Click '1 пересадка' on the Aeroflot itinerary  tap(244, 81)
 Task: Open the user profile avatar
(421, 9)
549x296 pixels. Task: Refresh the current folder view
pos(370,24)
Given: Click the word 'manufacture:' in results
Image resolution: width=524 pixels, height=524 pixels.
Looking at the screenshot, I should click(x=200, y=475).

----

§ **Your task**: Recast the data above as a Markdown table with two columns, "Row" and "Entry": number each line in order and leave out any blank lines.

§ **Result**:
| Row | Entry |
|---|---|
| 1 | Click '1 пересадка' on the Aeroflot itinerary  tap(244, 81) |
| 2 |  Task: Open the user profile avatar |
| 3 | (421, 9) |
| 4 | 549x296 pixels. Task: Refresh the current folder view |
| 5 | pos(370,24) |
| 6 | Given: Click the word 'manufacture:' in results |
| 7 | Image resolution: width=524 pixels, height=524 pixels. |
| 8 | Looking at the screenshot, I should click(x=200, y=475). |